After marine officials and volunteers had helped the other whales back out to sea, boats were on the water and a spotter plane was monitoring the area to ensure they did not return to shore.

The four pods of 160 pilot whales were spread across about 1,640 feet of beach at the Toby Inlet, near the town of Dunsborough, in Western Australia on Thursday morning, local wildlife officials said, in a statement on social media.

Photos shared by the wildlife service on Facebook showed rows of whales lying on the shore as crowds gathered to see the mass stranding.

The rescued whales had moved farther offshore on Thursday and were last seen traveling north, the wildlife department said.

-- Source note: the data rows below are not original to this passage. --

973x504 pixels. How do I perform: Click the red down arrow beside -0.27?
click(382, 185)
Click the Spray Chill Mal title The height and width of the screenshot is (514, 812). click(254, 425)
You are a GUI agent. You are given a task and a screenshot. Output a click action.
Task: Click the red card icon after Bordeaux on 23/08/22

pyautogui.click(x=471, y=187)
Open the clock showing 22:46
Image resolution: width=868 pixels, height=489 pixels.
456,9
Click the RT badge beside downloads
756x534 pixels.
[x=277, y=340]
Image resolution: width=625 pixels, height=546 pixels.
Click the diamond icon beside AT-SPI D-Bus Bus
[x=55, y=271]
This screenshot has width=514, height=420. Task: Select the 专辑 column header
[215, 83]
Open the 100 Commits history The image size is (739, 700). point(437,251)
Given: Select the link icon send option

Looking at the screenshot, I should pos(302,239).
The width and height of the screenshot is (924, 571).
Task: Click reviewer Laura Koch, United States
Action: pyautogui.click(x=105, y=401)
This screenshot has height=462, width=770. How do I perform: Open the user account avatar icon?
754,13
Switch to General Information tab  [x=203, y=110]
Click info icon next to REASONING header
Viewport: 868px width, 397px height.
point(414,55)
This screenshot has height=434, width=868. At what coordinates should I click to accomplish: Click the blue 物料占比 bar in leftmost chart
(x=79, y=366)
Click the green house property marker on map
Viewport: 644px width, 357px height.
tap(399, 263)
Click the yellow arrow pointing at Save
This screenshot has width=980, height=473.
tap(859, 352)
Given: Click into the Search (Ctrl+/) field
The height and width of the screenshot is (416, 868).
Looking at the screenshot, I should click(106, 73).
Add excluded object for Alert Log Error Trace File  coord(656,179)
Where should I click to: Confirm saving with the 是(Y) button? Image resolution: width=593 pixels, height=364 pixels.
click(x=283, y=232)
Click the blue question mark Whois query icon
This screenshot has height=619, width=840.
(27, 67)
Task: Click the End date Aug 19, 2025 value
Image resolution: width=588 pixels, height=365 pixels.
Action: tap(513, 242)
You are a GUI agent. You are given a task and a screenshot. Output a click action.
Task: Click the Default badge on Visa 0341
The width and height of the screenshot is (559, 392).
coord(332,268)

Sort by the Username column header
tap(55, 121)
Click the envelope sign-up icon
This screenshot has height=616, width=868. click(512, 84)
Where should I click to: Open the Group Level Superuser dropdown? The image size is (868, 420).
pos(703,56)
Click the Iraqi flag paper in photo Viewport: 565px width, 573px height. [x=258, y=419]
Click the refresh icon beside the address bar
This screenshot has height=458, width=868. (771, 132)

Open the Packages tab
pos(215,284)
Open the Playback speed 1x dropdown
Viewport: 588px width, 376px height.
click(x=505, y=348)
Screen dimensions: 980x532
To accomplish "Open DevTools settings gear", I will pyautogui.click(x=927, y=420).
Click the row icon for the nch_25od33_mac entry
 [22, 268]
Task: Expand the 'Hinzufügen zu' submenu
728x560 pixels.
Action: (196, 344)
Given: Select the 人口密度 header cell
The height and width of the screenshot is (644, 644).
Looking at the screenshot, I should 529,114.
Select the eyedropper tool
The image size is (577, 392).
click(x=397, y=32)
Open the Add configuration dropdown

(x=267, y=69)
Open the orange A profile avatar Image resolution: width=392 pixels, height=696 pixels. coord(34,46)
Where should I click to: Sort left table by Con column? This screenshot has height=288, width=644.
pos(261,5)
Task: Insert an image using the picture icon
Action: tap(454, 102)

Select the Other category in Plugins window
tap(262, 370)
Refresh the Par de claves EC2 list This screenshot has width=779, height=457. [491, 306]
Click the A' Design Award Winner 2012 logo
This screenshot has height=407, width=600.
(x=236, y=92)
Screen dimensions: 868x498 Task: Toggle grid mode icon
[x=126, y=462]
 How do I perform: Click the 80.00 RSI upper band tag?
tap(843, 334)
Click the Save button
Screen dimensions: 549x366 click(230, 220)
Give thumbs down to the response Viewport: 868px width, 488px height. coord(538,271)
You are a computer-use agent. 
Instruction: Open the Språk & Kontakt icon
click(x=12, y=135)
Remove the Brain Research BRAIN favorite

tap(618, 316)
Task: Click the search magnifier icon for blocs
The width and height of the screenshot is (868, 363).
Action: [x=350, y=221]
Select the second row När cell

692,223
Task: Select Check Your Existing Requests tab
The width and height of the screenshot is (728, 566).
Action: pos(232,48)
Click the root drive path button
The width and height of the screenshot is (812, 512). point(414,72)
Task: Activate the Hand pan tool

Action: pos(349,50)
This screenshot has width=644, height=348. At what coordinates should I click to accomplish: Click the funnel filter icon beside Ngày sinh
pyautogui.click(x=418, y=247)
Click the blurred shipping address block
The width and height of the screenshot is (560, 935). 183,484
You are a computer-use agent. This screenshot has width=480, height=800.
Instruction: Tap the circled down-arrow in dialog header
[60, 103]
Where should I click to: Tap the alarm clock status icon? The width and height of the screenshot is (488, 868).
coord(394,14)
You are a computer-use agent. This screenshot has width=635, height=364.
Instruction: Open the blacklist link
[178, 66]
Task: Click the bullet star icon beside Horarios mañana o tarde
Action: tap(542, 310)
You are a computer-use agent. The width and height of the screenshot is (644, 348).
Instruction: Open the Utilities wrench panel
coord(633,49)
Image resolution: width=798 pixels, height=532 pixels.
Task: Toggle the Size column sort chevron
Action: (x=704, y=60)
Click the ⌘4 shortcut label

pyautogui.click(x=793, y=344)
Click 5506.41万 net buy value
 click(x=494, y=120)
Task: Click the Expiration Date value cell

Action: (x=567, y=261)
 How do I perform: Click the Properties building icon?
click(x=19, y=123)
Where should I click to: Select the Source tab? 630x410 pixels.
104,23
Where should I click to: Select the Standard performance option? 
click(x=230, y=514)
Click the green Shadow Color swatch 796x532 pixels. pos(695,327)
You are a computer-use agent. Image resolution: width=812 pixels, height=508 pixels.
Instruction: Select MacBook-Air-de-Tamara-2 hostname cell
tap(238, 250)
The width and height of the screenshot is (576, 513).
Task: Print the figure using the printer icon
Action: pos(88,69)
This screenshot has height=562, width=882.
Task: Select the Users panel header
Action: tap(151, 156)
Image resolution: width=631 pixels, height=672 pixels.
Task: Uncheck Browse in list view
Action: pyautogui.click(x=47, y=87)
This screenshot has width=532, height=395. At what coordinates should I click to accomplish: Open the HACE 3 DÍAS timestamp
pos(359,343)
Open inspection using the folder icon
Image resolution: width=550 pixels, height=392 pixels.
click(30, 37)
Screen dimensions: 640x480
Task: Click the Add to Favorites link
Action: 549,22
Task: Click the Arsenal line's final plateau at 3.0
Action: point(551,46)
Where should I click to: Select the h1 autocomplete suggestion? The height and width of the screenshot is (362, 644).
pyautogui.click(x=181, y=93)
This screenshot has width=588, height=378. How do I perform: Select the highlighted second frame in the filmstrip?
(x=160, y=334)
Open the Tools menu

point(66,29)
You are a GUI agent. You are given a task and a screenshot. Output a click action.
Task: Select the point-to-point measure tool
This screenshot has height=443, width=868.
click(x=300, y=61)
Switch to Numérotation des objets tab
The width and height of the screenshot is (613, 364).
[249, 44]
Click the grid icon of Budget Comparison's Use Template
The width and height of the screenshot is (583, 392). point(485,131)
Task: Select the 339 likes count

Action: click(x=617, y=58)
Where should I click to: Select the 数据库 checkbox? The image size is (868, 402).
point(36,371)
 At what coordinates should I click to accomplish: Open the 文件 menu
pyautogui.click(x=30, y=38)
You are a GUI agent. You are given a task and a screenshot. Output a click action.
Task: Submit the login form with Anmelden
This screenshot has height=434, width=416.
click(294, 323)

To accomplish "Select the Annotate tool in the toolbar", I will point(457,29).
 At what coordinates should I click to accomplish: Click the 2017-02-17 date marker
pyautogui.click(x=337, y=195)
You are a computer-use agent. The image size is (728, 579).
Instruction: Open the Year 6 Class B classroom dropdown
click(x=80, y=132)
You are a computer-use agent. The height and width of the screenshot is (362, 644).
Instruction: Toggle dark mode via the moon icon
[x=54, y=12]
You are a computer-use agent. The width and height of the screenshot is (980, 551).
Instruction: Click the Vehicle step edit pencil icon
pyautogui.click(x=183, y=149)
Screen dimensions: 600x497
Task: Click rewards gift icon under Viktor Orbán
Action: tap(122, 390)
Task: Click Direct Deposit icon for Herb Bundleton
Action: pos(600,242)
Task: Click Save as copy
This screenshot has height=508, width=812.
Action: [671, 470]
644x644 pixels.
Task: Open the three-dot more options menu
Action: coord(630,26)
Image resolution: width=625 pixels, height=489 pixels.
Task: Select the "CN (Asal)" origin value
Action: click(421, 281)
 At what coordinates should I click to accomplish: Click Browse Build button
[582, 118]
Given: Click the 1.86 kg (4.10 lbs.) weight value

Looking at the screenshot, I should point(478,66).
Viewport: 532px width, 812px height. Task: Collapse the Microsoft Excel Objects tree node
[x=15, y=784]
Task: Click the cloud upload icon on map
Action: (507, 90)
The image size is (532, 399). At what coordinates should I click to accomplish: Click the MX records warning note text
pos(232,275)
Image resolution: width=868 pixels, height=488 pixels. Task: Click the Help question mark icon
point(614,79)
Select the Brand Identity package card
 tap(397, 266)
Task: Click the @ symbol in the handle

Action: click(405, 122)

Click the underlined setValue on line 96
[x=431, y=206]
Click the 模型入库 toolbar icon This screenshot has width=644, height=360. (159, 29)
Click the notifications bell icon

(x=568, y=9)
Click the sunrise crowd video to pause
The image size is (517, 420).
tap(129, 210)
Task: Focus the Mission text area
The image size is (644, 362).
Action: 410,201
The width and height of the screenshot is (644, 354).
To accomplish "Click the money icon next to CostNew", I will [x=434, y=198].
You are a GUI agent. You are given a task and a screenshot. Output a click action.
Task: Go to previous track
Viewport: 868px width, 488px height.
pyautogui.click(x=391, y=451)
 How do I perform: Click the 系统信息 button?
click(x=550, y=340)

“So far, so good — they haven’t made it back to shore, but we will keep monitoring them,” Ms. Courtis said.

Officials said they did not know what had caused the stranding, which included mostly adult females and a few calves. In general, experts have theorized that the causes for such strandings may include pods of whales following a sick, or stuck, whale and getting stuck themselves; the confusion brought about by undersea noise caused by humans; or an attempt to avoid predators.

Several mass strandings have unfolded in Australia in recent years.

In July, a pod of almost 100 long-finned pilot whales was stranded in the shallow waters off a remote beach in Western Australia. More than 50 died, and the rest were later euthanized.

One of Australia’s deadliest strandings took place in 2020, when 470 whales were beached on a coastline in Tasmania. Most of them died.

Pilot whales can grow to 24 feet in length and weigh up to 6,600 pounds. When pilot whales are stranded, rescuers are often in a race against time because once the whales are out of the water the weight of their bodies can crush their organs.

Pilot whales, which can be short or long-finned, are known for being social animals, and tend to live in large schools of hundreds of whales separated into close-knit pods of 10 to 20 individuals, according to the National Oceanic and Atmospheric Administration.

Experts said the mass strandings on beaches pointed to the whales’ strong social ties.